Open Access Research article

Male sexual ornament size is positively associated with reproductive morphology and enhanced fertility in the stalk-eyed fly Teleopsis dalmanni

David W Rogers12, Matthew Denniff13, Tracey Chapman14, Kevin Fowler1 and Andrew Pomiankowski156*

Author Affiliations

1 The Galton Laboratory, Research Department of Genetics, Evolution and Environment, University College London, 4 Stephenson Way, London, NW1 2HE, UK

2 Division of Cell and Molecular Biology, Imperial College London, Imperial College Road, London, SW7 2AZ, UK

3 Department of Genetics, University of Leicester, University Road, Leicester, LE1 7RH, UK

4 School of Biological Sciences, University of East Anglia, Norwich, NR4 7TJ, UK

5 Collegium Budapest, Szentháromság utca 2, H-1014 Budapest, Hungary

6 CoMPLEX, University College London, Gower Street, London, WC1E 6BT, UK

For all author emails, please log on.

BMC Evolutionary Biology 2008, 8:236  doi:10.1186/1471-2148-8-236

Published: 18 August 2008



Exaggerated male ornaments and displays often evolve in species where males only provide females with ejaculates during reproduction. Although "good genes" arguments are typically invoked to explain this phenomenon, a simpler alternative is possible if variation in male reproductive quality (e.g. sperm number, ejaculate content, mating rate) is an important determinant of female reproductive success. The "phenotype-linked fertility hypothesis" states that female preference for male ornaments or displays has been selected to ensure higher levels of fertility and has driven the evolution of exaggerated male traits. Females of the stalk-eyed fly Teleopsis dalmanni must mate frequently to maintain high levels of fertility and prefer to mate with males exhibiting large eyespan, a condition-dependent sexual ornament. If eyespan indicates male reproductive quality, females could directly increase their reproductive success by mating with males with large eyespan. Here we investigate whether male eyespan indicates accessory gland and testis length, and then ask whether mating with large eyespan males affects female fertility.
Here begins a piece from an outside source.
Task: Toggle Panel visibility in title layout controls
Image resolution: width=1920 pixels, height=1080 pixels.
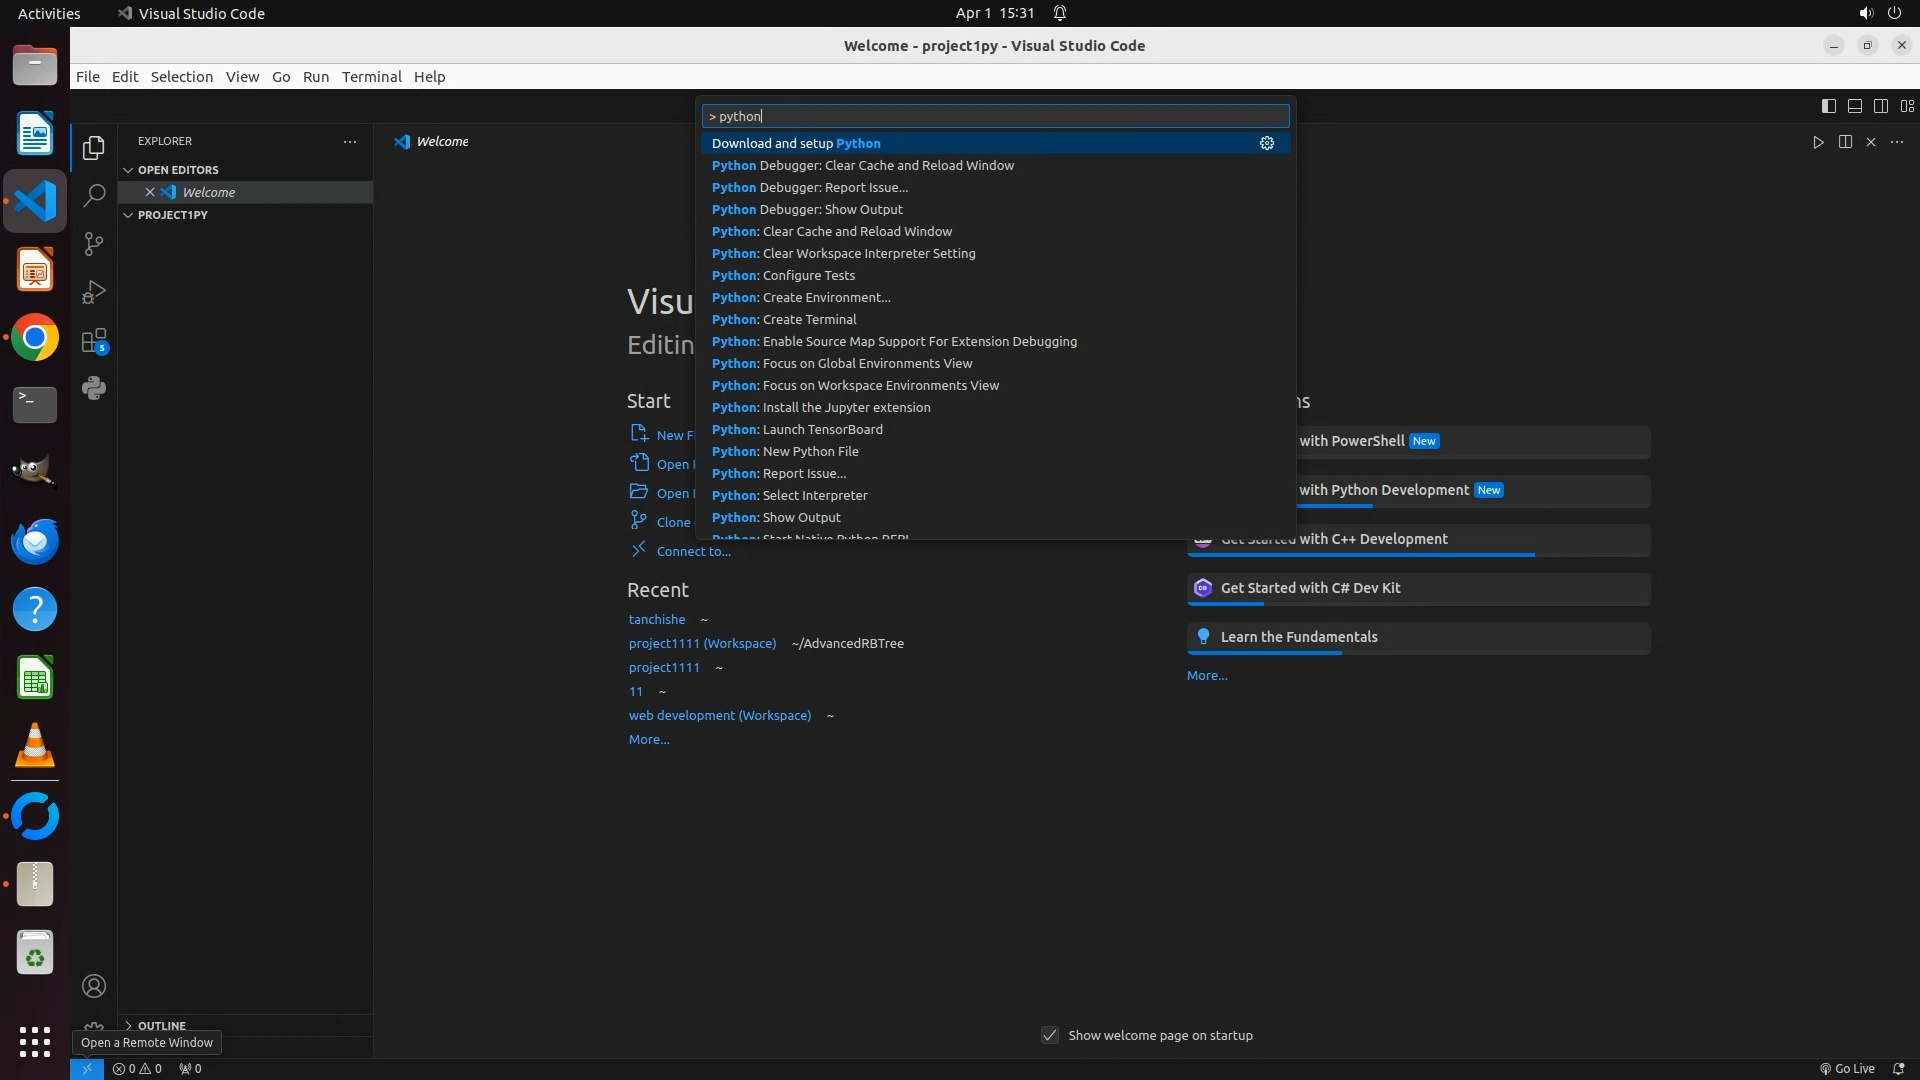Action: [x=1854, y=106]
Male eyespan was a better predictor of two key male reproductive traits – accessory gland and testis length – than was body size alone. This positive relationship held true over three levels of increasing environmental stress during the maturation of the adult accessory glands and testes. Furthermore, females housed with a large eyespan male exhibited higher levels of fertility than those with small eyespan males.


Male eyespan in stalk-eyed flies is subject to strong directional mate preference and is a reliable indicator of male reproductive quality – both because males with larger eyespan have bigger accessory glands and testes, and also as they confer higher fertility on females. Fertility enhancement may have arisen because males with larger eyespan mated more often and/or because they transferred more sperm or other substances per ejaculate. The need to ensure high levels of fertility could thus have been an important selective force in the coevolution of female preference and male eyespan in stalk-eyed flies. Our results support the phenotype-linked fertility hypothesis and suggest that it might be of general importance in explaining the evolution of exaggerated male ornaments and displays in species where males only provide females with ejaculates during reproduction.